*** Supplied records ***

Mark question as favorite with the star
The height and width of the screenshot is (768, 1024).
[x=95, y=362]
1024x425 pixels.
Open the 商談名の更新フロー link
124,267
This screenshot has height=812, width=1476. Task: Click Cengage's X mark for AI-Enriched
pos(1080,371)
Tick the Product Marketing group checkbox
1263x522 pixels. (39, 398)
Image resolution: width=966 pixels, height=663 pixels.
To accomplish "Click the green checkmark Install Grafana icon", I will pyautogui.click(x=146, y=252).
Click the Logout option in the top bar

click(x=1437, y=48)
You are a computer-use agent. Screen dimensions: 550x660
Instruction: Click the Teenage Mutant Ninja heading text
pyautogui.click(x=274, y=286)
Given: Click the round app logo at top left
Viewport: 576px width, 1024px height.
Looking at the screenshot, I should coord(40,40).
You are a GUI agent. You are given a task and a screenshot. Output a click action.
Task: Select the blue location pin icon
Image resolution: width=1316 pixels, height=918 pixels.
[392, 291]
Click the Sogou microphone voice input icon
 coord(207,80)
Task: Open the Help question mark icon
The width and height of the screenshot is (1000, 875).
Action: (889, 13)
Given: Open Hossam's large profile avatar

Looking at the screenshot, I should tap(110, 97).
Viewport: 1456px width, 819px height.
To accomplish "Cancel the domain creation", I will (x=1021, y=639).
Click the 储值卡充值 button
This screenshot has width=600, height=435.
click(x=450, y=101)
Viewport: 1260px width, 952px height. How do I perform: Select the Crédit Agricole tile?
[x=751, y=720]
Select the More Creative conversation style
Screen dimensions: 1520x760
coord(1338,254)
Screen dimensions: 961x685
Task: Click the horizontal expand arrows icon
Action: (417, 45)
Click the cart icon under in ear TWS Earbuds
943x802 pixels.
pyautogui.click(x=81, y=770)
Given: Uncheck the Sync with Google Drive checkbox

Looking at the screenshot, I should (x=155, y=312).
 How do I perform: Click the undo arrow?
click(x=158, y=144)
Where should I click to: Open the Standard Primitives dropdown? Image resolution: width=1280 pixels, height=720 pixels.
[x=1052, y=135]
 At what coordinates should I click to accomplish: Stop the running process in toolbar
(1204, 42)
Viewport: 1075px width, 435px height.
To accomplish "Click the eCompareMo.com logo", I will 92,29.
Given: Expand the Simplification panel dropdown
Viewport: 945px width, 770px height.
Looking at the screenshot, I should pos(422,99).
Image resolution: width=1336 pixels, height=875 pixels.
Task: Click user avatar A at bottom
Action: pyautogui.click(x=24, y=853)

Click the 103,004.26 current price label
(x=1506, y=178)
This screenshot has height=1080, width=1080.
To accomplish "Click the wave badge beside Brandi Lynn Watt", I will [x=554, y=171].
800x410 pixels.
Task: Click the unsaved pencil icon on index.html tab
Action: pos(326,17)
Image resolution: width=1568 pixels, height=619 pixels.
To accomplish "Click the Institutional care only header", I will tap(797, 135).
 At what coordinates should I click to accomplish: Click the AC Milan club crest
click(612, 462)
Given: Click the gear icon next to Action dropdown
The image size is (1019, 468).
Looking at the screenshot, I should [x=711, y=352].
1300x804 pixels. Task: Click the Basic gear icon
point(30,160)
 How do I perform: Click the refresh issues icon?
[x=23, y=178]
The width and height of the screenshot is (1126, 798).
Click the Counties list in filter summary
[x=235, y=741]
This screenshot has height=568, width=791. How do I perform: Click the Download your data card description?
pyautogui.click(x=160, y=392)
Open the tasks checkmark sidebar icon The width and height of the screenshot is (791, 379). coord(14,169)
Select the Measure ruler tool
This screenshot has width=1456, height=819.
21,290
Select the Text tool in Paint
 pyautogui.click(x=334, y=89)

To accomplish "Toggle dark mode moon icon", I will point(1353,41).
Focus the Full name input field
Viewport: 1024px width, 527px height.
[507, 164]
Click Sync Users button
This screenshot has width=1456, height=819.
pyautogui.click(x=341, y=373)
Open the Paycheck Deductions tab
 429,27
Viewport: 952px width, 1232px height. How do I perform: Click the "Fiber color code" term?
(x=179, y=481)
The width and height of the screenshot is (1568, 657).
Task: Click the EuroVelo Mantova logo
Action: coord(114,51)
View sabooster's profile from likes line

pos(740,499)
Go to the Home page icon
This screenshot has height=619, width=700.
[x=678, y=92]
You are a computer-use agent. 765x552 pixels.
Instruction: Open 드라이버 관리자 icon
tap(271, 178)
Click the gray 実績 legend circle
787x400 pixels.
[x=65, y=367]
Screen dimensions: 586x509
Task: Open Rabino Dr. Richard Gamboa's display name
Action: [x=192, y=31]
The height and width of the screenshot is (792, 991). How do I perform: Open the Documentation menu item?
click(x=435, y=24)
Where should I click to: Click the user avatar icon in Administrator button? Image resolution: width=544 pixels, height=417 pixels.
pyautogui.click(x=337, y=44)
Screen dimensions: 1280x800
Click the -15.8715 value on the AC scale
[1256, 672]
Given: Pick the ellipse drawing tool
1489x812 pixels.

***

Set exercise: Copy the items from the line with "Given: Open Hossam's large profile avatar" to the line with "[x=751, y=720]" word for word, with both of those lines included.

Exercise result:
Given: Open Hossam's large profile avatar

Looking at the screenshot, I should tap(110, 97).
Viewport: 1456px width, 819px height.
To accomplish "Cancel the domain creation", I will (x=1021, y=639).
Click the 储值卡充值 button
This screenshot has width=600, height=435.
click(x=450, y=101)
Viewport: 1260px width, 952px height. How do I perform: Select the Crédit Agricole tile?
[x=751, y=720]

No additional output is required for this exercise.